2015-06-18 21:49:13

by Lorenzo Nava

[permalink] [raw]
Subject: [RFC PATCH v3] arm DMA: Fix allocation from CMA for coherent DMA


This patch allows the use of CMA for DMA coherent memory allocation.
At the moment if the input parameter "is_coherent" is set to true
the allocation is not made using the CMA, which I think is not the
desired behaviour.

Signed-off-by: Lorenzo Nava <lorenx4@xxxxxxxx>
---
Changes in v2:
correct __arm_dma_free() according to __dma_alloc() allocation
---
Changes in v3:
now __dma_alloc(), if 'is_coherent' is true, returns memory from CMA
if there is no need for atomic allocation.
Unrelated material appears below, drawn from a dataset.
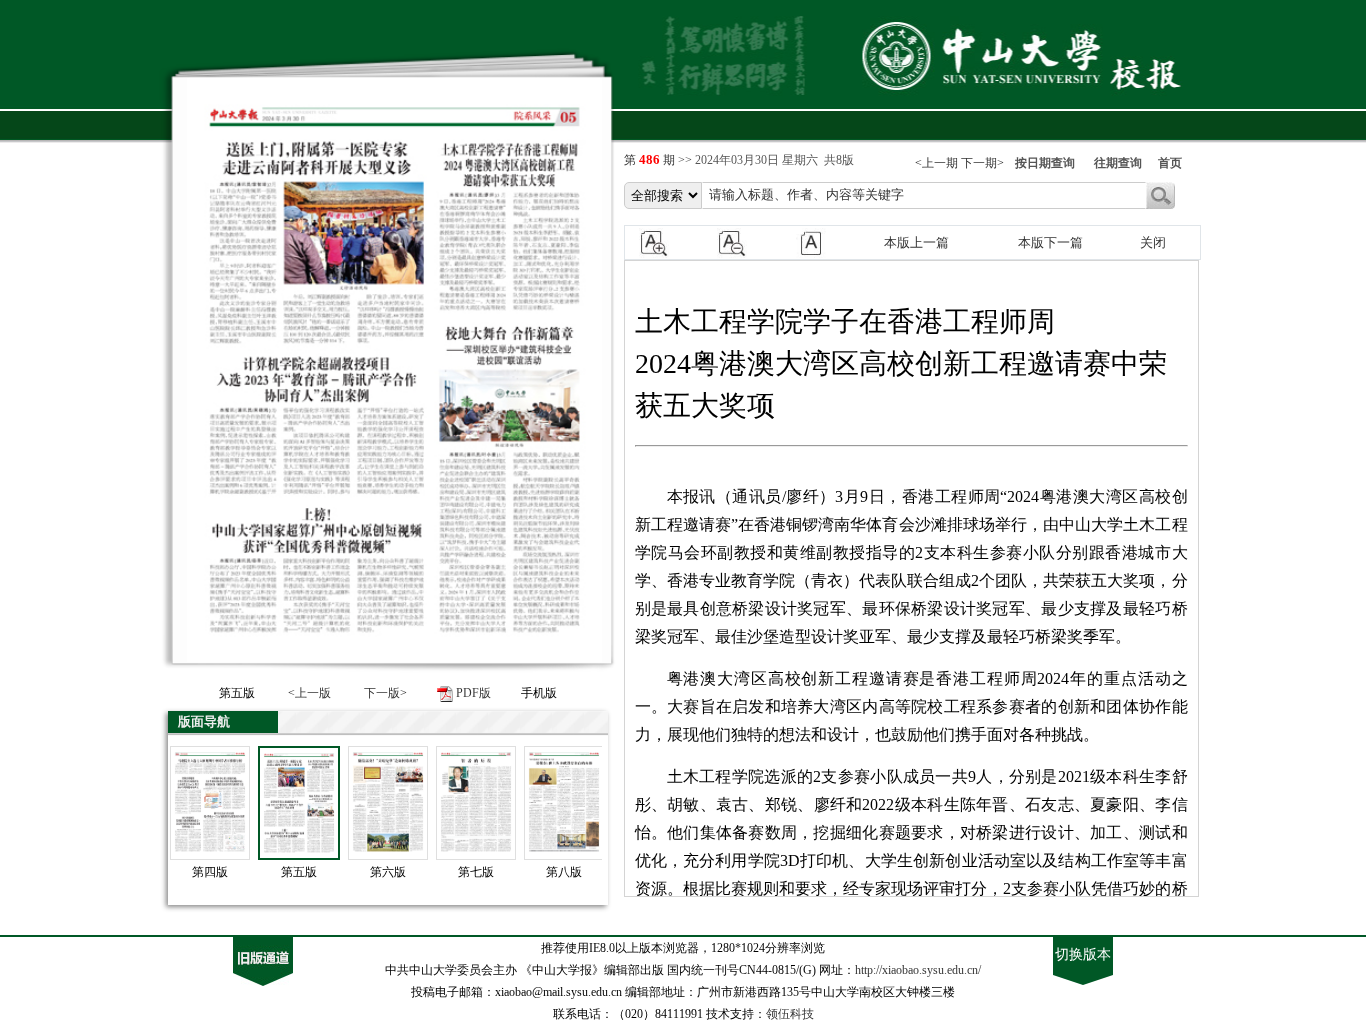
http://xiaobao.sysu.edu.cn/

If CMA is not available
the function returns the result of __alloc_simple_buffer().
__arm_dma_free() frees memory according to the new alloc function
avoiding __dma_free_remap() for coherent DMA if CMA is not enable.
arm_dma_alloc() mark pages as cacheable if attrs are set by default
to NULL. If attrs is not NULL, attributes are preserved in the allocation.

Coherent allocation tested on Xilinx Zynq processor.
---
arch/arm/mm/dma-mapping.c | 35 +++++++++++++++++++++++++++--------
1 file changed, 27 insertions(+), 8 deletions(-)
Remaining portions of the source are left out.